WOW! What a buzz around Real Word Evidence (RWE)! I don’t think I have ever heard so much enthusiasm and expression of need for RWE and collaboration between European (EU) agencies. It was coming from all directions at ISPOR Europe 2022.
The interest and commitment to RWE by health technology assessment (HTA) and regulatory authorities is clear. Dalia Dawoud, Associate Director at The National Institute of Clinical Excellence (NICE) organization, United Kingdom (UK) suggested over 80% of NICE’s HTAs included some form of RWE, averaging 40% across other HTA agencies in 2021. This compares to 40% of European Medicines Agency (EMA) marketing authorization applications including RWE , however, use of RWE is set to increase.
RWE comes in many forms from epidemiological studies of disease incidence and prevalence to patient reported outcomes and experiences outside of a randomized controlled trial (RCT).
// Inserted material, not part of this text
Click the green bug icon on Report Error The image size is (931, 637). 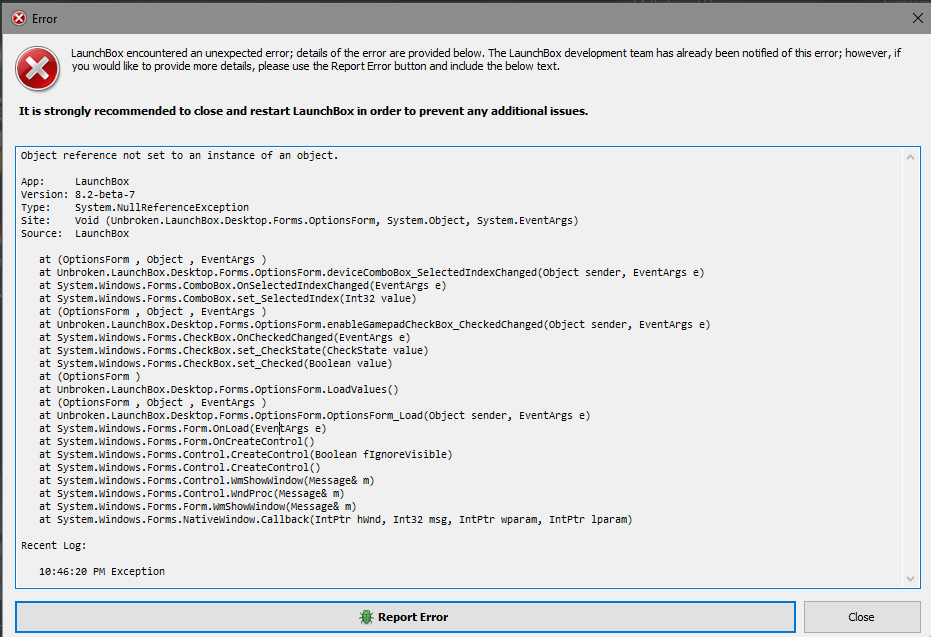(366, 617)
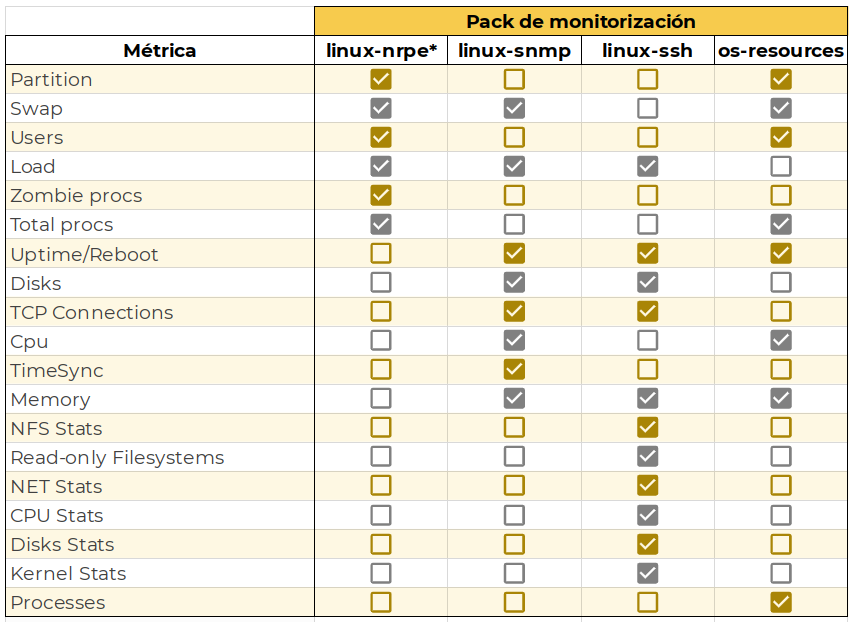Uncheck NFS Stats under linux-ssh
854x622 pixels.
[648, 428]
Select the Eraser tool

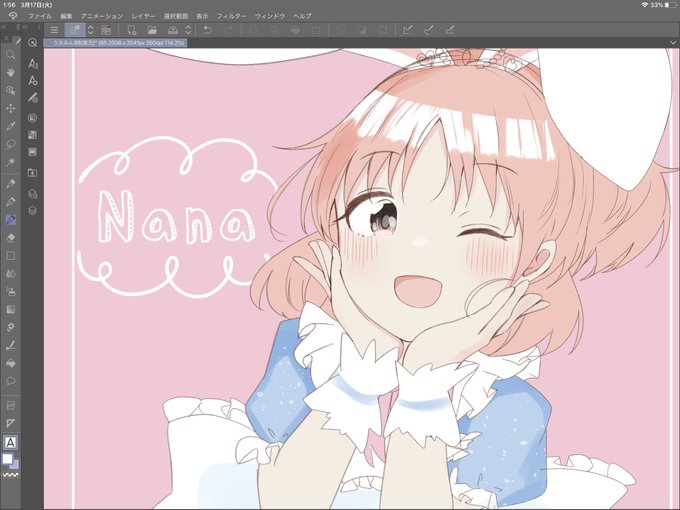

Throughout the conference we heard much about the EMA and EU HTA bodies plans for the use of RWE in decision-making. The two key initiatives prominent throughout the conference were: DARWIN EU® (Data Analysis and Real-World Interrogation Network) and the EU Joint Clinical Assessments for HTA.
Peter Arlett (Head of Data Analytics and Methods Task Force, EMA) gave a great summary of DARWIN EU® in Monday’s breakout session. Artlett explained the federated network of real world health care data, with data that remain local. DARWIN EU® will provide scientific expertise in formulating and conducting real-world health care studies. By 2025 it is projected that DARWIN EU® will deliver 150 RWE studies annually. The intention is to provide RWE study results on the use, safety and effectiveness of medicines in a timely manner and increase the consistency of study results. It is also hoped that HTA bodies will also benefit from DARWIN EU® as a source of real world data (RWD). Arlett was proud to let attendees know that since its conception, nearly three years ago, DARWIN EU® already has 10 data partners and the first pilot studies have been launched. The intention is to add 10 new partners each year. DARWIN EU® is expected to be fully operational in 2024, answering questions to support EMA scientific committees and those of medicines authorities within an EU member state . Arlett emphasized it was about ‘enabling use and establishing value’ .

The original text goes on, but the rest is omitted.